__TASK TO COMPLETE__
Please duplicate the part of the robotic scallops passage below from "Alejandro Posada /" to "external magnetic field.", word for word.

__QUOTED PASSAGE__
************

Thankfully, that day is almost
upon us.
Give praise to the scientists
at the beautifully-named Max Planck Institute for Intelligent Systems over in
Germany, because they've won the race.
They've fashioned robotic
scallops so small that they can barely be seen by the naked eye, which is just
as well because that’s where they’re headed.
Alejandro Posada / MPI for Intelligent Systems
The micro-robots have been designed to mimic the movement of live
scallops in water
Our bodies contain viscous
liquids that can grow thicker or thinner, and the scallop swimming method of
moving backwards and forwards is the best way to move through those liquids.
You all knew that, right?
The micro-scallops don’t
require battery power either – they are propelled towards their target area
using an external magnetic field.
So what will the microscopic
robot scallops do?
That's where it all starts to
get a bit vague – the Max Planck Institute for Intelligent Systems scientists
aren't completely sure.
They're hoping that their tiny
inventions will become a reference design for others to use as they develop
medical technologies.
Essentially, we’re halfway
there – we've got the scallops that can swim through our eye fluid, but we
don’t know what they’ll do once they get to the poorly bits.
Science – it’s always moving
and flowing, just like our viscous bodily fluids.

************

__GIVEN DATA__
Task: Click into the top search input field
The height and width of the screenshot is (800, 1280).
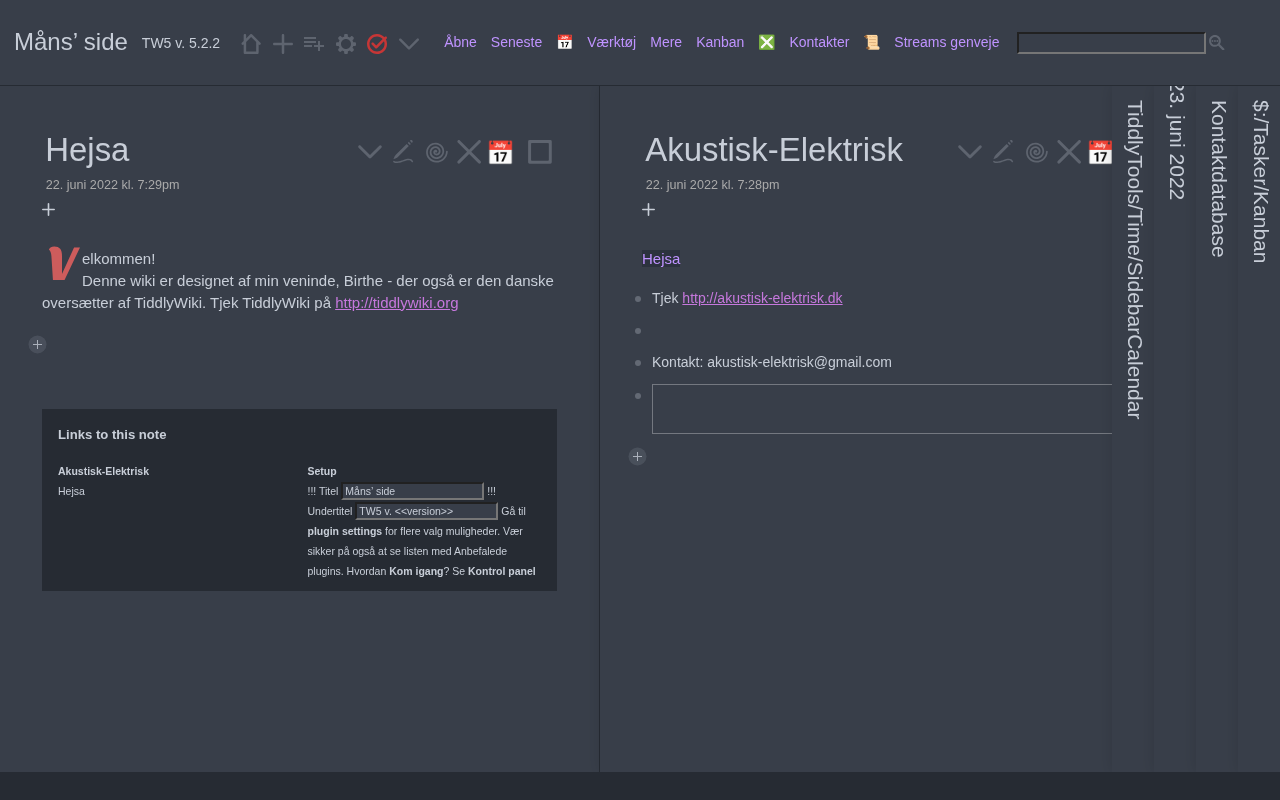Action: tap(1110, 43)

************

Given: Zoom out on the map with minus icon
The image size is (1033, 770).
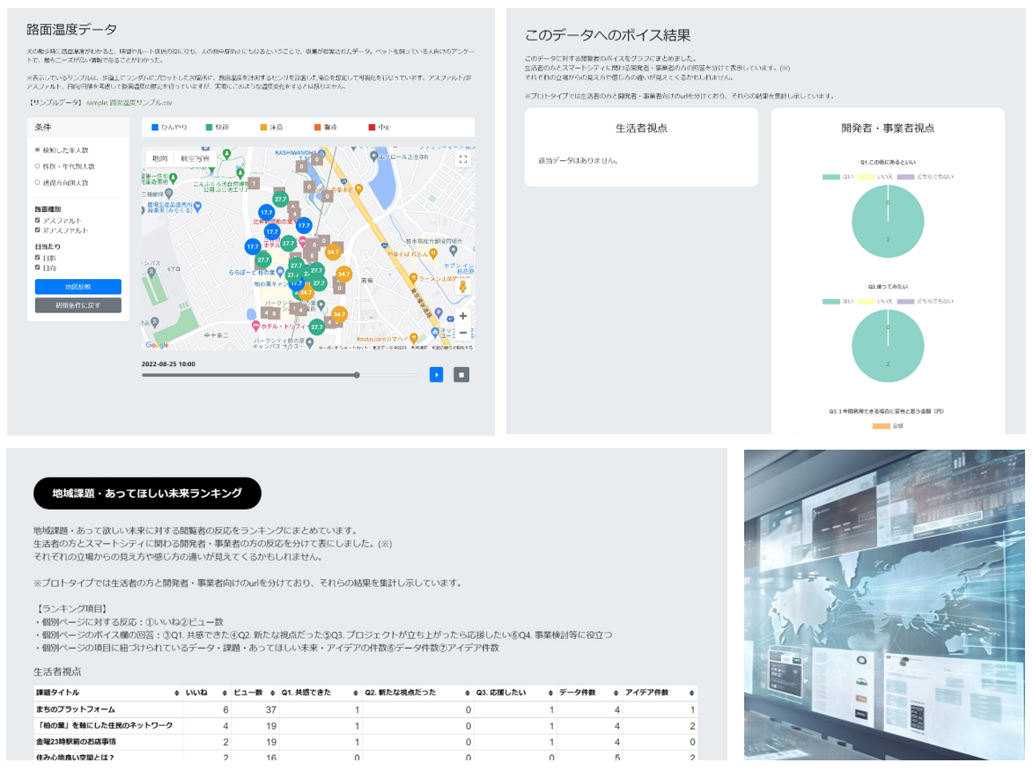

************

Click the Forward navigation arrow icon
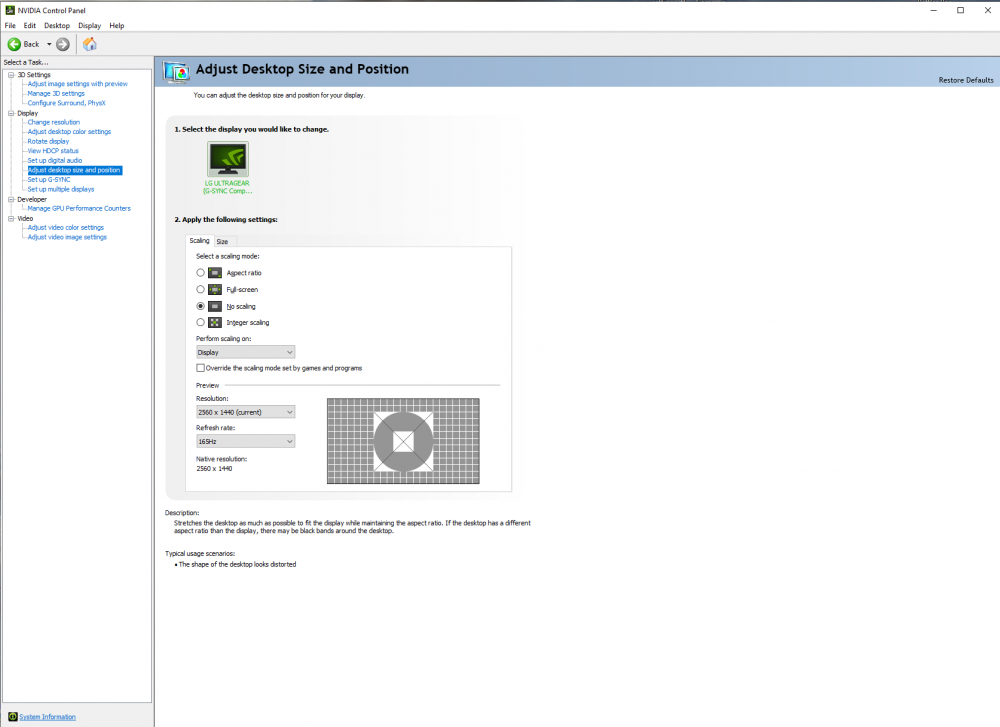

************

__EXERCISE SOLUTION__
Alejandro Posada / MPI for Intelligent Systems
The micro-robots have been designed to mimic the movement of live
scallops in water
Our bodies contain viscous
liquids that can grow thicker or thinner, and the scallop swimming method of
moving backwards and forwards is the best way to move through those liquids.
You all knew that, right?
The micro-scallops don’t
require battery power either – they are propelled towards their target area
using an external magnetic field.